=== Extracted information ===

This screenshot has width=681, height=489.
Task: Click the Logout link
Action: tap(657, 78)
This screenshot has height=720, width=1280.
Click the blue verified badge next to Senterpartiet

===
=== Extracted information ===

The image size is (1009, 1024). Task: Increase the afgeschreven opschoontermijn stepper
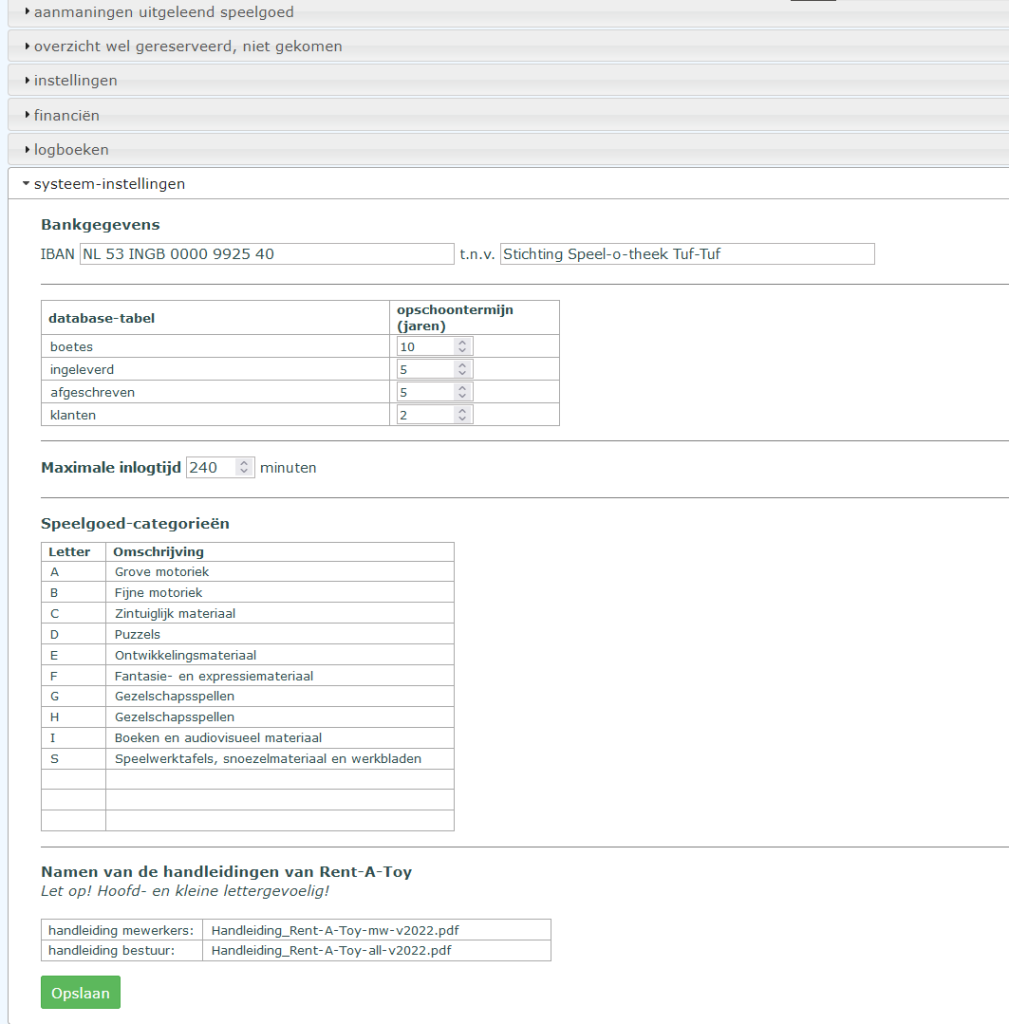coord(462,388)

===

> [What you have to do]: Among the entries above, locate the lines containing "This screenshot has height=720, width=1280." and "Click the blue", and transcribe exactly those two lines and all lines between.

> [Output]:
This screenshot has height=720, width=1280.
Click the blue verified badge next to Senterpartiet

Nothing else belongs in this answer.